Work task – Lines to restate from the data below: from the one containing "Screen dimensions: 665x373" to the one containing "Given: Click the", both included. Give them again exactly, and only them.

Input for this task –

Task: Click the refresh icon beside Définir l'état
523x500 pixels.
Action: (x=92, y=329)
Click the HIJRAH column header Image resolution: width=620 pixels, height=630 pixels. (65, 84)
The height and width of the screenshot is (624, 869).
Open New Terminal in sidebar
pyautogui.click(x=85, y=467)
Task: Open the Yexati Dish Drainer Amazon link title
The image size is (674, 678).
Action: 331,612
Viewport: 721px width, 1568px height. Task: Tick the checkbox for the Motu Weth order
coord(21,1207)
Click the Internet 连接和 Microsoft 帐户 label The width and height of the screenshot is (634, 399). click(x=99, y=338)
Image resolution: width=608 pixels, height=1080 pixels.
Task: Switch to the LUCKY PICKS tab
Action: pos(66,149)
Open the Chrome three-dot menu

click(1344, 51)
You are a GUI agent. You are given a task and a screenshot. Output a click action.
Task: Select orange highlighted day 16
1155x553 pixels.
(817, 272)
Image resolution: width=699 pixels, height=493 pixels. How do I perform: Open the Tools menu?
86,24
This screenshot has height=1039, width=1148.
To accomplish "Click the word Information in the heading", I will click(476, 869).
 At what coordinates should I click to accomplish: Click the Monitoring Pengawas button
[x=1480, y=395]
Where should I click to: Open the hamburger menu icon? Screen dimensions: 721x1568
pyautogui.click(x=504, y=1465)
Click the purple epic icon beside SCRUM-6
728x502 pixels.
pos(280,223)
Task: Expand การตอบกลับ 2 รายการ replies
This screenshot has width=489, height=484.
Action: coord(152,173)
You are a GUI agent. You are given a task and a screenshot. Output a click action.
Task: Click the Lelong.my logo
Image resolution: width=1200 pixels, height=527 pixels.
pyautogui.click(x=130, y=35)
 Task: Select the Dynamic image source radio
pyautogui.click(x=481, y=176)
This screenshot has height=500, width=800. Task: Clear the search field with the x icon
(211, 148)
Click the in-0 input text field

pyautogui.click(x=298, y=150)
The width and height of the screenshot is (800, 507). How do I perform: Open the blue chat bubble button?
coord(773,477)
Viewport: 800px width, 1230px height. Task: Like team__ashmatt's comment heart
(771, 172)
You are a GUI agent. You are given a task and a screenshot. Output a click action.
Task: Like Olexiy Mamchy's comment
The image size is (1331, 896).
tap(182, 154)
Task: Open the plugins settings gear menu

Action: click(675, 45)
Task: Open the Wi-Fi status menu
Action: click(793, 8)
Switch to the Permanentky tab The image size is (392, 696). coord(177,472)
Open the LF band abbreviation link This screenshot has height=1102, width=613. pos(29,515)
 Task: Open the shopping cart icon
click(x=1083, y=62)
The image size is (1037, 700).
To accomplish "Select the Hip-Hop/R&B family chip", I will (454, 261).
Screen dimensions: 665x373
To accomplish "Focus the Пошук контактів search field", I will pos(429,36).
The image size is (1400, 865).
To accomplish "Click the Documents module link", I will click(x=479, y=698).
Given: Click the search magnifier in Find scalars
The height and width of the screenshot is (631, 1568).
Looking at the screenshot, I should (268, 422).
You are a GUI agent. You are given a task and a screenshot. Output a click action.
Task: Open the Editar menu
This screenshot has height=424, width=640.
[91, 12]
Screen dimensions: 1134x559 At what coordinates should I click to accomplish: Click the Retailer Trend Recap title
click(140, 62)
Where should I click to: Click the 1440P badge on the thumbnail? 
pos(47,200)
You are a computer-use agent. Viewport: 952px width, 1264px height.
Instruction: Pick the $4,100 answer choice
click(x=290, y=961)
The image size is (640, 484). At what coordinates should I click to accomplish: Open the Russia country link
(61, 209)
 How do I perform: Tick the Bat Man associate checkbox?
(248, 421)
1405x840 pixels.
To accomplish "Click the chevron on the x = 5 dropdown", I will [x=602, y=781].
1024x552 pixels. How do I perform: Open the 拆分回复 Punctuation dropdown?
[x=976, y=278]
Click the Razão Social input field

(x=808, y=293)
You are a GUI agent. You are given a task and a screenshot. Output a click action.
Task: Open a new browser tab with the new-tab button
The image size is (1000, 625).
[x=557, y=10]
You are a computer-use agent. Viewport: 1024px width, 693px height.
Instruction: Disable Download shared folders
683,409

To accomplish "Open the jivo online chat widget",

Solution below –
Screen dimensions: 665x373
To accomplish "Focus the Пошук контактів search field", I will pos(429,36).
The image size is (1400, 865).
To accomplish "Click the Documents module link", I will click(x=479, y=698).
Given: Click the search magnifier in Find scalars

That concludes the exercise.